Der Kläger muß auch nicht befürchten, im Fall einer Rückkehr in die Türkei deswegen asylrelevanten Maßnahmen ausgesetzt zu sein, weil er sich dem türkischen Wehrdienst entzogen hat. Der Kläger ist während seines Aufenthalts im Bundesgebiet militärdienstpflichtig geworden. Der Kläger hat sich dadurch strafbar gemacht, daß er sich nicht bei den türkischen Militärbehörden gemeldet hat. Der Kläger muß auch mit einer Bestrafung wegen Wehrdienstentziehung rechnen, obwohl er sich nur wegen seines Auslandsaufenthaltes der Wehrpflicht entzogen hat. Diese Bestrafung stellt allerdings keine politische Verfolgung dar, da sie keinen politischen Charakter hat.

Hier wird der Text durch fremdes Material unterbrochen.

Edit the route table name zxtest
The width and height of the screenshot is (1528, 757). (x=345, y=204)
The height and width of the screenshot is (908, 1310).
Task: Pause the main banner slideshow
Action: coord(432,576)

Der Kläger hat auch nicht deshalb, weil er sich seiner Wehrpflicht durch Auslandsaufenthalt entzogen hat, mit Folter oder anderen asylrelevanten Maßnahmen zu rechnen, die über eine strafrechtliche Verfolgung hinausgehen. Auch Wehrpflichtige, die aus dem Südosten der Türkei stammen, droht nach einer Militärdienstflucht mit hinreichender Sicherheit keine Folter. Ebenso erhöht sich die Strafe wegen der Wehrdienstentziehung auch nicht, wenn es sich um einen Wehrpflichtigen kurdischer Volkszugehörigkeit handelt.

Der Kläger ist auch als kurdischer Volkszugehöriger während seines abzuleistenden Militärdienstes vor asylrelevanten Verfolgungsmaßnahmen hinreichend sicher.